Jean-Marie approuva, il comprenait vaguement ce qui avait dû se passer.

Un chef, un chef de bande quelconque, un de ces chefs mystérieux, comme il en est, qui donnent des ordres, qui paient, et que l’on voit rarement, avait fait venir la Bande du Bedeau à la pointe Saint-Mathieu, pour prêter main-forte à une de ces cohortes de naufrageurs qui, quoi qu’on dise, sont encore très fréquentes et merveilleusement organisées sur les côtes inhospitalières de la Bretagne.
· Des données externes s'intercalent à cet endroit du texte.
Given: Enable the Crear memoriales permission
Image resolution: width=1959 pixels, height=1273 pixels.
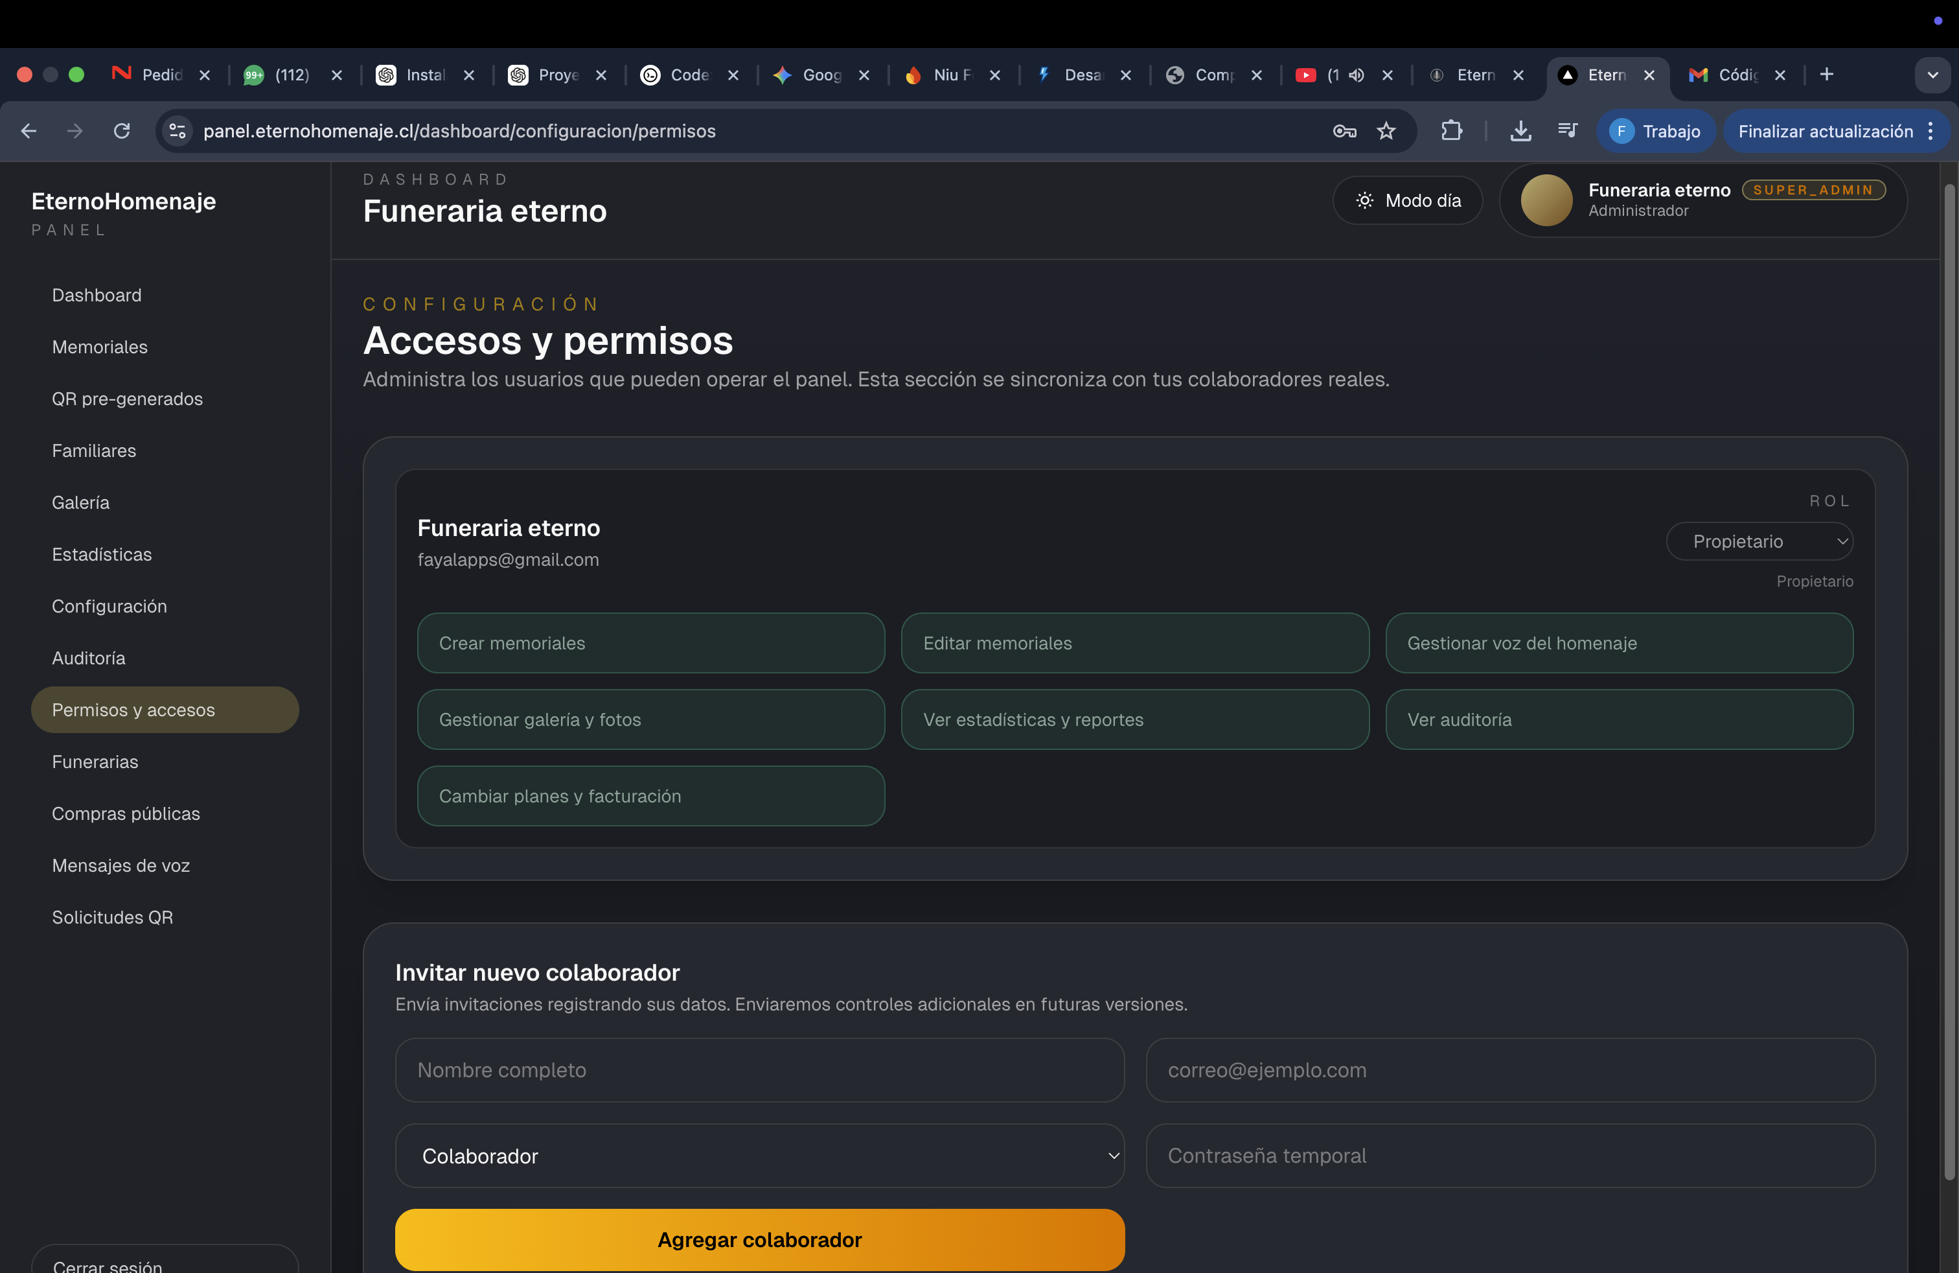Looking at the screenshot, I should [650, 643].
Jean-Marie, breton d’origine, les connaissait, ces bandes, il savait comment elles procédaient.

Et le sinistre équarisseur se réjouissait à l’idée que dans quelques instants peut-être, il allait pouvoir s’occuper, s’occuper à une besogne sanguinaire, dont son imagination bestiale et cruelle goûtait à l’avance l’âpre volupté.

5 – DÉFI POUR DÉFI

Dans l’infirmerie du Skobeleff, la sœur préposée à la garde des malades du cuirassé, s’affairait, douce et patiente, auprès des deux lits de repos dressés au centre même de la pièce.

— Petit père, disait la brave femme, il faut que tu boives cela. Ne refuse pas, tu me ferais de la peine.

— Mais je ne suis pas malade du tout, que diable.

— Si, si. Tu es fatigué, et après l’effroyable aventure que tu as vécue ce matin, il importe, je t’assure, que tu fasses attention. Tiens, bois. Qu’est-ce que cela te fait, petit père. C’est du rhum et du tilleul.

— Oui, un drôle de mélange.

— Quelque chose qui te fera fort et solide, petit père. D’ailleurs, regarde, tu aurais tort de refuser ce breuvage : ton ami en a pris et tu vois que maintenant il repose très calme et parfaitement bien portant. Plus pieux que toi, sais-tu, petit père ? Il n’a pas refusé de saluer les Saintes Images.